[Opening Supplied records section]

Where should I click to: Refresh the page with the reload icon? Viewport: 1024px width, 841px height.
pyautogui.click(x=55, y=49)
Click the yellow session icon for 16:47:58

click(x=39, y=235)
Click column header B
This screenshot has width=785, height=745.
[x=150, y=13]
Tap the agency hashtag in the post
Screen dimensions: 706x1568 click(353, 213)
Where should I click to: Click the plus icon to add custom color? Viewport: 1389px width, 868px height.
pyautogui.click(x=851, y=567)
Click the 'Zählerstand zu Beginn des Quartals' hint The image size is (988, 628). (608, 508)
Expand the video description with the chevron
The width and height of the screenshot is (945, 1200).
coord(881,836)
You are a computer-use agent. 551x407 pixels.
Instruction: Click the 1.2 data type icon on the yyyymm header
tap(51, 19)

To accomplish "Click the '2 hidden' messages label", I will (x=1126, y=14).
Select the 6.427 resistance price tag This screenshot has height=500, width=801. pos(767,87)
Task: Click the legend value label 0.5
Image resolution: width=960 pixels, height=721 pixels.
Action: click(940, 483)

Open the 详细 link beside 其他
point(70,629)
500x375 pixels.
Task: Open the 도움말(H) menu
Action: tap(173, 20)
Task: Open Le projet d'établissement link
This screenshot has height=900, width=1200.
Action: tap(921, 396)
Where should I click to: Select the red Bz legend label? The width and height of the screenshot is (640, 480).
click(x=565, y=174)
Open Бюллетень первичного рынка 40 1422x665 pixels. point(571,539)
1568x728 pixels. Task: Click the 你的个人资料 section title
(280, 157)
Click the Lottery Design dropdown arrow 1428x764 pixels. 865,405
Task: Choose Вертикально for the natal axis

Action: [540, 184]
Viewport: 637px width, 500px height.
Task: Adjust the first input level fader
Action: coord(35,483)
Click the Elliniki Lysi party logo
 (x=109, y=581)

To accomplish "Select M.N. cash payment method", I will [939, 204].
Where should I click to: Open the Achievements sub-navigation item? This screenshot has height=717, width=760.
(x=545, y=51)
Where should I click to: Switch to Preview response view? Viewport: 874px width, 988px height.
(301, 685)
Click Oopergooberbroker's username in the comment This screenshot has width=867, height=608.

[Closing Supplied records section]

Your task:
Exact copies of the lines from the start of the data up to the line holding "Click column header B", both included, are all that is needed.

Exercise response:
Where should I click to: Refresh the page with the reload icon? Viewport: 1024px width, 841px height.
pyautogui.click(x=55, y=49)
Click the yellow session icon for 16:47:58

click(x=39, y=235)
Click column header B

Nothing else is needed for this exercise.